Extracted text:
+++++

Sunday, June 6, 2010
Day 32: Lumpectomy blog
After writing my short blog yesterday I felt like writing a longer one on the surgery itself.
Note the pic of the unsuspecting Katy taken a few minutes before she left for the hospital for surgery on Friday. I thought I would blog about this experience, as I think that the medical community does little to nothing to prepare you for what's going to happen. First of all, a lumpectomy is not one procedure. For me, it was six procedures. For some people, it is seven, and others have to do the whole thing twice. More on that later. But for someone who has had a lot of medical procedures done, everything that happened was a little overwhelming, even for me. As I'm describing this, keep in mind that we're talking about breasts--sensitive stuff. Women, you get the pain involved with this sensitive area of your body. Men, just substitute "testicle" for "breast" with everything I say.
The day before surgery I got a call from someone to tell me where to go and what time to be there. I needed to be there at 6:45--but in a different building than where I would have surgery. Huh? Why? You will be getting mapped for your sentinel node biopsy. OK, I knew I was having the lumpectomy and the sentinel node procedure, but mapping? Then I would go to another building for my "needle loc." These people have got to be kidding. What the hell is that? Luckily, a co-worker who had gone through a lumpectomy had warned me that they thread a wire through your tumor prior to surgery. You'd think they could tell you that, it's not like that's some minor inconvenience. And why not call it "wire placement" or something that makes sense?
So I specifically asked this woman if I would be able to wear lotion or deodorant the day of surgery. She seemed surprised that I asked this question. Why would that matter? She actually asked me that. Um, do I need another ultrasound or mammogram? No, she said. Well, she was flat out wrong. I needed both. Shouldn't the person giving pre-op instructions know what the hell she's talking about? I had been annoyed not to hear anything from anyone by 3 pm, so I called my surgeon's nurse, who called me back and actually gave me the right information.
So we show up at the hospital at 6:30 in the morning and I haven't eaten or drunk anything, including water, since 8 the night before. I'm already hungry. A very nice nurse comes to get me to take me back for my mapping. She was great, and I thought it was funny that she kept saying "if it's all right with you, I'm going to do..." What am I going to say? It's not ok, I want to go home? She was cute though. The mapping starts with "an injection of radioactive dye" into your breast. Think about that. Radioactive. Injection. In your breast. Or, OW. Gabe asked how long the radiation stays in your body. For a week, but you aren't actually radioactive after 6 hours, so you can be around your kids. Awesome.

+++++

Supplied records:
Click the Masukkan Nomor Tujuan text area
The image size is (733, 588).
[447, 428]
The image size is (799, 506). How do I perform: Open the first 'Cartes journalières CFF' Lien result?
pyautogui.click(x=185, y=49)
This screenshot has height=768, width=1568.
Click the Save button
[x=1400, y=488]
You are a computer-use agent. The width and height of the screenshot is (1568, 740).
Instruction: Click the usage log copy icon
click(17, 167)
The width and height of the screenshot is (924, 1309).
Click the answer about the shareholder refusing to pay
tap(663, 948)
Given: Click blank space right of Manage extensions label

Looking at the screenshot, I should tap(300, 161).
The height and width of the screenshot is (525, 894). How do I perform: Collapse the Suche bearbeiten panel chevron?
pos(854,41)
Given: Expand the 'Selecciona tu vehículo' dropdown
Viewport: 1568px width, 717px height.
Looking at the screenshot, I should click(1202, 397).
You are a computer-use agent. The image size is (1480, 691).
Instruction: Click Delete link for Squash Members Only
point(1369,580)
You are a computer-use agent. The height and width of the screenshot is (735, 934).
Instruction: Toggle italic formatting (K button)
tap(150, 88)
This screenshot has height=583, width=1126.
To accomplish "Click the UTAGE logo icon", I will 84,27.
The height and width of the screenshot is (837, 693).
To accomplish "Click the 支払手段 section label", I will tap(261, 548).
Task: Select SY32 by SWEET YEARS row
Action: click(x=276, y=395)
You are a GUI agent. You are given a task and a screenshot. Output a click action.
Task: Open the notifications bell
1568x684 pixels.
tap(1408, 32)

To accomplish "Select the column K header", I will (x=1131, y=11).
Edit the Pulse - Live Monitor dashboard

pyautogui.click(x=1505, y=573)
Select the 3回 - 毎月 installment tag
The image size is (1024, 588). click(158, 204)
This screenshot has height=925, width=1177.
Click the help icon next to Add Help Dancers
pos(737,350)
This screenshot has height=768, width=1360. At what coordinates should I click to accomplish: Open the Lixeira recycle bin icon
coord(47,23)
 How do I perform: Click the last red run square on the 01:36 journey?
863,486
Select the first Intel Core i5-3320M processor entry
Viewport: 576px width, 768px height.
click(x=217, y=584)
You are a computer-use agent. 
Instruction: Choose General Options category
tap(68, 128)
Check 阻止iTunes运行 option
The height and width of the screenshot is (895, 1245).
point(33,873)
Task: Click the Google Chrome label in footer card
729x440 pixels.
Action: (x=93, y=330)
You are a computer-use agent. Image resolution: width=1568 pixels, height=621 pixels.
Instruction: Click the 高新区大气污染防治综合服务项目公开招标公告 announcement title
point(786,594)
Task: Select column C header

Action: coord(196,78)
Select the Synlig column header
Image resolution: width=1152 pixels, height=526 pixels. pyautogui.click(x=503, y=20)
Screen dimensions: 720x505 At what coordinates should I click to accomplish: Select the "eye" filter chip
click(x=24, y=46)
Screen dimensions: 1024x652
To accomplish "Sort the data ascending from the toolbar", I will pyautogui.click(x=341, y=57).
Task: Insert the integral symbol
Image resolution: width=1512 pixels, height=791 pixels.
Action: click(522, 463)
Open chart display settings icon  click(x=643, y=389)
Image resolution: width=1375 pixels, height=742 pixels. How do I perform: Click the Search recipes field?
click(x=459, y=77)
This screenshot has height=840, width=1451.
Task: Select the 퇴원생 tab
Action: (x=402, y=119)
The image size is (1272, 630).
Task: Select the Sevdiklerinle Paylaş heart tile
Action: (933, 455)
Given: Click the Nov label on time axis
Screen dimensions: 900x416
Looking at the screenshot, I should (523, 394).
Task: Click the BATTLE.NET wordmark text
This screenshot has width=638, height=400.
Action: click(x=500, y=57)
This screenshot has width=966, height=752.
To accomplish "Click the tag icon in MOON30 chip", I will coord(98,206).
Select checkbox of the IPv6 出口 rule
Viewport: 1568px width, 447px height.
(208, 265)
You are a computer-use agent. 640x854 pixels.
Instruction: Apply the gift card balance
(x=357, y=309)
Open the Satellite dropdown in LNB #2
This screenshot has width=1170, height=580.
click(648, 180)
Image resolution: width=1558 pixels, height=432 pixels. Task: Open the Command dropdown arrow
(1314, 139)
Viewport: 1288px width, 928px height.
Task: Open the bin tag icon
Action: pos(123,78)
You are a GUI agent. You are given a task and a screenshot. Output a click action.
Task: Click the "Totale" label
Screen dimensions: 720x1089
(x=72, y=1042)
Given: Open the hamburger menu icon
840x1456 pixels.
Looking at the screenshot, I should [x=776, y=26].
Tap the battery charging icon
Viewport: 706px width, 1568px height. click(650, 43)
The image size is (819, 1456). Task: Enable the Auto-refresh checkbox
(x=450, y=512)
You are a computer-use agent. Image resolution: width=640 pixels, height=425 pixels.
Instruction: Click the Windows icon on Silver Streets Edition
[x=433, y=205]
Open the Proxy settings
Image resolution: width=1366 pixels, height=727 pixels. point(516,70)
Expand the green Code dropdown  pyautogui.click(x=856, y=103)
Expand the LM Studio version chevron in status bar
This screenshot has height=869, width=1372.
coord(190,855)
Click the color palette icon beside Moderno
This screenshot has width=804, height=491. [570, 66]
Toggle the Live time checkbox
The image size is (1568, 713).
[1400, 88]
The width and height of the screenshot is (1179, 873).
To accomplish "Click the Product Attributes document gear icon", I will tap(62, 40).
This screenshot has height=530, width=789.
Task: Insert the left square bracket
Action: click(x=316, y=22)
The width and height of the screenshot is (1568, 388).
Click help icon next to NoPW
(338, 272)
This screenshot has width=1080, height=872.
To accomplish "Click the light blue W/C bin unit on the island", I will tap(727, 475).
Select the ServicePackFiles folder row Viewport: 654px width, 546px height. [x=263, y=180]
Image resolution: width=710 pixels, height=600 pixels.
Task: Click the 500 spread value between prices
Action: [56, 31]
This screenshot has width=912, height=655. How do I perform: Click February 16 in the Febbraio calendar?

+++++

Problem requirements: Write the next part of the lumpectomy blog post, picking up right after the line "Awesome."

Written response:
She told me that the injection "is definitely not fun. It will not feel good, but I'm told the pain goes away in about 30 seconds." Now this is a long, laborious procedure. You get injected and then they start an hour to two hour long process of taking 5-minute xrays of your chest in a fairly claustrophobic machine. For most of the hour I was there, my left arm was over my head. I was "lucky"--they found my sentinel node quickly and I didn't have to stay the second hour. But after thirty MINUTES, when I could still feel the pain from the injection (no anesthesia here), I complained about it. The nurse was shocked. You aren't supposed to still feel that! I had been warned by other women that thin-ness, especially combined with having small breasts, makes everything much more painful. So I asked if that could be the case here. And she said, "well, yes, the women who come in here who are bigger women, or who have very big breasts, they don't feel a thing. It's not fair, huh. Being skinny is supposed to be a good thing, but I guess it won't be for you, at least not today."
Boy was she right about that one.
After all of this high-tech medical stuff, this is what the mapping comes down to: a Sharpie. They take a marker and draw a blue X under your arm. Who knew? When this was done, we went to collect my clothes and my husband and the nurse walked us through the bowels of Prentice hospital. Now this building was completely rebuilt maybe three years ago, and the basement we walked through was dank, decrepit, and looked like a 50 year old CTA subway station. There must be a rule that if it's underground in Chicago, it has to be just short of repulsive.
So we get dropped off at the next appointment and I walk up to the next reception desk. The guy asks me what I'm there for, and I say I'm there to get a wire placed for a lumpectomy. Oh, you're here for a needle loc. I kind of wanted to give him the finger.
Instead I went back into the same waiting area I had gone into for my initial ultrasound, mammogram and biopsy before I was diagnosed. I was ready for surgery, in the sense that I had taken off all my clothes and put on two hospital gowns and hospital booties. But ready is a relative term in this situation.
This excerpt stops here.